En España la ciencia no ha figurado todavía en las papeletas electorales, pero ésta no es razón
para concluir que lo que piense el ciudadano medio no tiene trascendencia a nivel político. Si
estamos bien informados científicamente, estaremos en una mejor posición para argumentar por
qué creemos que es necesario destinar más o menos recursos a la investigación, y podremos
opinar sobre las áreas que deben ser prioritarias para el gobierno.

. Mientras tanto, la encuesta del FECYT encontró que para el 65,5% de los entrevistados, el nivel
de la educación científica recibida en la etapa escolar fue bajo o muy bajo; solamente el 10,6% lo
calificó de alto o muy alto. Igualmente, el Ministerio de Educación y Cultura en su publicación Las
Cifras de la Educación en España, cuya última edición apareció en febrero de 2006, señala que el
número de graduados en ciencia y tecnología en 2003 fue 12,6 por cada mil habitantes entre la
población de 20 a 29 años. Esta cifra es similar a la media europea (13.1), pero claramente inferior
al de países como Francia (22,2) o Gran Bretaña (21).

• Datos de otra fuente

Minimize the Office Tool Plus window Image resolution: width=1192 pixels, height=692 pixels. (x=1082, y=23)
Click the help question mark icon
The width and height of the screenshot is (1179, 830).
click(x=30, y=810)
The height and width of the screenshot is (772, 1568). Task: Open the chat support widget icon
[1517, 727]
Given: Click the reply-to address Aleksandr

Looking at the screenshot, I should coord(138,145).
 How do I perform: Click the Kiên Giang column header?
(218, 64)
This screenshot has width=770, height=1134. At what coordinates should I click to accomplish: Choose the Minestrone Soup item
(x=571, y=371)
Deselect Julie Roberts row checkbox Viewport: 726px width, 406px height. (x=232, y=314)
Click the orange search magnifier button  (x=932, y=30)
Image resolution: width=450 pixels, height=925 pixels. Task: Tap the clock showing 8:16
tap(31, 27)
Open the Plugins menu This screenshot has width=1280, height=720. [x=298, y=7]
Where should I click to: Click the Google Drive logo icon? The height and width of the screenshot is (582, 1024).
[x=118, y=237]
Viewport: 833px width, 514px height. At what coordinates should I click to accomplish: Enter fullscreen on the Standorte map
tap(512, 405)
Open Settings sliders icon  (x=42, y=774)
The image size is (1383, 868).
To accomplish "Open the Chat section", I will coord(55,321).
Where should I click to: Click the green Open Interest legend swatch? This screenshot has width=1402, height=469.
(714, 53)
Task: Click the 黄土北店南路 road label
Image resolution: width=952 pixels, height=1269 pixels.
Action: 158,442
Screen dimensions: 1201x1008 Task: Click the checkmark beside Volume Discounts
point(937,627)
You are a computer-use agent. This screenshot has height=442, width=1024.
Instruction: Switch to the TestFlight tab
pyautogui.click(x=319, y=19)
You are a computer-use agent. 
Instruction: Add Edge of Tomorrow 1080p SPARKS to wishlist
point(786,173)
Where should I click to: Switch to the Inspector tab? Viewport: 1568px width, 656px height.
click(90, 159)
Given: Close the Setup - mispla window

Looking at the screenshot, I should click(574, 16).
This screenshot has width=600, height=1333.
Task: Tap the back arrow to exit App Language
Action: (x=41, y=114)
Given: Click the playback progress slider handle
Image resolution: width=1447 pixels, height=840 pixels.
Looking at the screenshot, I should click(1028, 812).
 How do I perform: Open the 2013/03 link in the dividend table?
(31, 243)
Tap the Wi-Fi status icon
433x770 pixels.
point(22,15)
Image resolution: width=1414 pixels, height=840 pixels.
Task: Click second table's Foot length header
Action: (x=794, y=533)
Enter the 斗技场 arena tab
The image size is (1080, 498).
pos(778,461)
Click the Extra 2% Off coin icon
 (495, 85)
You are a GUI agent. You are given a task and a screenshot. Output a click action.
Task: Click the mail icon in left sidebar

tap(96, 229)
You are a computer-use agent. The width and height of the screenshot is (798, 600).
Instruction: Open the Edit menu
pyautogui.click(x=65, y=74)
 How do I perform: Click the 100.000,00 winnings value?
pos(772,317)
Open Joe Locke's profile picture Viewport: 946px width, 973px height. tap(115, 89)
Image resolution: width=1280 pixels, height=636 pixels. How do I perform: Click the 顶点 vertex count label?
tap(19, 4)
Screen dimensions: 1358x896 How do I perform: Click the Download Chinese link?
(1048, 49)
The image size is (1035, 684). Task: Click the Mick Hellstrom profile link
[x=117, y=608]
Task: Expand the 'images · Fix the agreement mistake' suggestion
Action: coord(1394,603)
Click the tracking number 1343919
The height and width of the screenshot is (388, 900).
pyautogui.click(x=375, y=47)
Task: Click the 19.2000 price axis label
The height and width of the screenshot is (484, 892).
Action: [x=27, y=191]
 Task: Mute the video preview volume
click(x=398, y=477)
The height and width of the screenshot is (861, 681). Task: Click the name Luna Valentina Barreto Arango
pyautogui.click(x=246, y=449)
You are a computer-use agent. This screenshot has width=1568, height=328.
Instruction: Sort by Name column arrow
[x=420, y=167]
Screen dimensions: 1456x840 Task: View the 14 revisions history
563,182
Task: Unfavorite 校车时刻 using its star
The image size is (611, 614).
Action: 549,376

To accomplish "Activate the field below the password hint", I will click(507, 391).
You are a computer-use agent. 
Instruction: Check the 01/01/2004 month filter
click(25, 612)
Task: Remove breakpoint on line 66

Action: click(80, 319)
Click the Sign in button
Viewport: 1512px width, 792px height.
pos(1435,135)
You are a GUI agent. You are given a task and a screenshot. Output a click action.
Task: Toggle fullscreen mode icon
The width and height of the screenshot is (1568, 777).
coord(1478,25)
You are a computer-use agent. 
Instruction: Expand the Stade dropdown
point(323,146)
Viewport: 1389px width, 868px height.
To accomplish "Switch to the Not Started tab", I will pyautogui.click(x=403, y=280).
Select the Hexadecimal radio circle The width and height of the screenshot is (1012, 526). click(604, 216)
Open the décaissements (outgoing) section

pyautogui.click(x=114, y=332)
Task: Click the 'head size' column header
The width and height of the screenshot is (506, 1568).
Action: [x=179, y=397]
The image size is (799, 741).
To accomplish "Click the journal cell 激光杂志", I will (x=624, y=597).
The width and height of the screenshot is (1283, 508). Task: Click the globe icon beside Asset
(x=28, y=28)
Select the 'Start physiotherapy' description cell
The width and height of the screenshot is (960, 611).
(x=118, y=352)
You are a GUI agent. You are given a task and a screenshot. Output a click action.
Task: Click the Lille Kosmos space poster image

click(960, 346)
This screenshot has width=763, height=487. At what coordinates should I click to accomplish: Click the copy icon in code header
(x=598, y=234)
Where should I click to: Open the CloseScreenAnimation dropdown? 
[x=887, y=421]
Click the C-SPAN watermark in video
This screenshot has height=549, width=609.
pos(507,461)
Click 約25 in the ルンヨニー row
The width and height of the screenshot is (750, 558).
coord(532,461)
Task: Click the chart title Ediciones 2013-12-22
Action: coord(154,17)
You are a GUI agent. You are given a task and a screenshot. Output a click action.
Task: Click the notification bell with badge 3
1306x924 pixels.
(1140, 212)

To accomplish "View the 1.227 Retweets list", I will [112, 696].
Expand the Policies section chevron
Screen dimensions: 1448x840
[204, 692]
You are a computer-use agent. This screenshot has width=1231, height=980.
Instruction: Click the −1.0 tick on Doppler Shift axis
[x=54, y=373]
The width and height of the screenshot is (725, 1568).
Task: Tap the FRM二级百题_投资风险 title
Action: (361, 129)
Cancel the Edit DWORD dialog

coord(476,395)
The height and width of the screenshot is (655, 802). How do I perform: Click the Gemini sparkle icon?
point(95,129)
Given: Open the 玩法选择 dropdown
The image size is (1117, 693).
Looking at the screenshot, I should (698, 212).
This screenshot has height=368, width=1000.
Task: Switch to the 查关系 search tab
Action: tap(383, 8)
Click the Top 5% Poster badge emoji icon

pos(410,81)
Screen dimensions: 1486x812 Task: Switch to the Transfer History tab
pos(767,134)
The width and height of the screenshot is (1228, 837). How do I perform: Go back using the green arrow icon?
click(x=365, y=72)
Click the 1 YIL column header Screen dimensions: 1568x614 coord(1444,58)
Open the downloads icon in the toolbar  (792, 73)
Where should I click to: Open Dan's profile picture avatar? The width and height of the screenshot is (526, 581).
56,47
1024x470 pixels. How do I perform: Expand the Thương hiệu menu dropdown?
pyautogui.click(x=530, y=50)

Tomando en cuenta estas cifras, no es difícil explicar que el número de científicos en España
(2.195 por cada millón de habitantes en 2003, de acuerdo con datos de la UNESCO) sea
sustancialmente inferior si lo comparamos con las cifras de Japón (5.287), Suecia (5.333) o
Singapur (4.745). Desde luego, la falta de graduados no explica toda la disparidad; diferencias
entre los países con respecto a su capacidad de crear nuevas plazas científicas es muy importante.
Pero si partimos de una población joven con poco interés y conocimiento científico, será difícil
cambiar el statu quo al margen de un aumento en la inversión en ciencia. De hecho, como
argumento a continuación, mejorar la educación científica de un país no depende exclusivamente
de gastar más dinero.

En resumen, saber sobre ciencia tiene implicaciones directas para nuestra salud y bienestar
individuales, e implicaciones menos inmediatas para el desarrollo de nuestras sociedades. No
debemos ignorar ni a unas ni a otras.